> Task brief
Only one portion of the data is to be written out: from the line bearing "Given: Toggle italic formatting in the ribbon" through the line bearing "533x360 pixels.". Write it exactly as it appears.

(Data for the task Opens)

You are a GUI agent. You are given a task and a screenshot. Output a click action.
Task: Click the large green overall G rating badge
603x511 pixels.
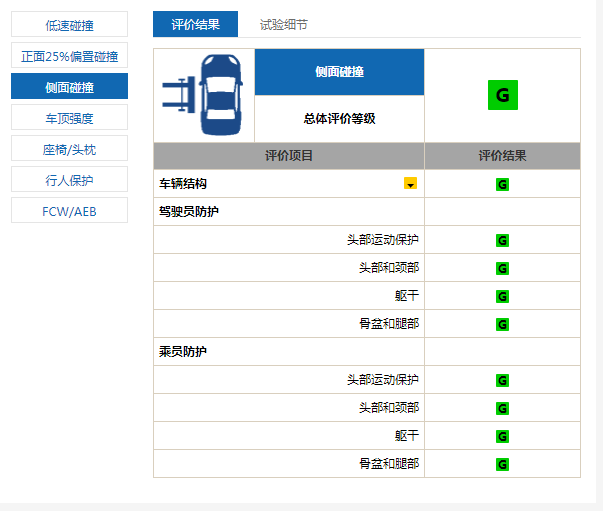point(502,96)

(Data for the task Closes)
(Data for the task Opens)

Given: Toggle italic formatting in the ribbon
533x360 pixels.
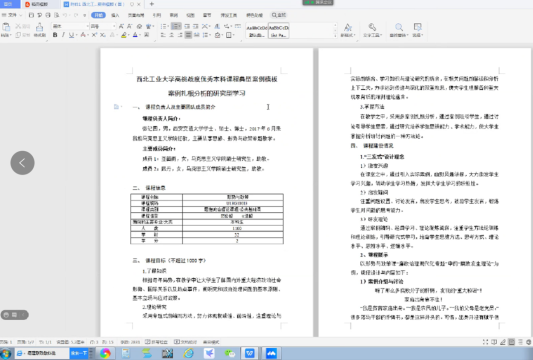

(Data for the task Closes)
(Data for the task Opens)

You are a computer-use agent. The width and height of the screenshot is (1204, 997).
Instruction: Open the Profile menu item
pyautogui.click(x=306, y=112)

(Data for the task Closes)

> Output of the exercise
Given: Toggle italic formatting in the ribbon
533x360 pixels.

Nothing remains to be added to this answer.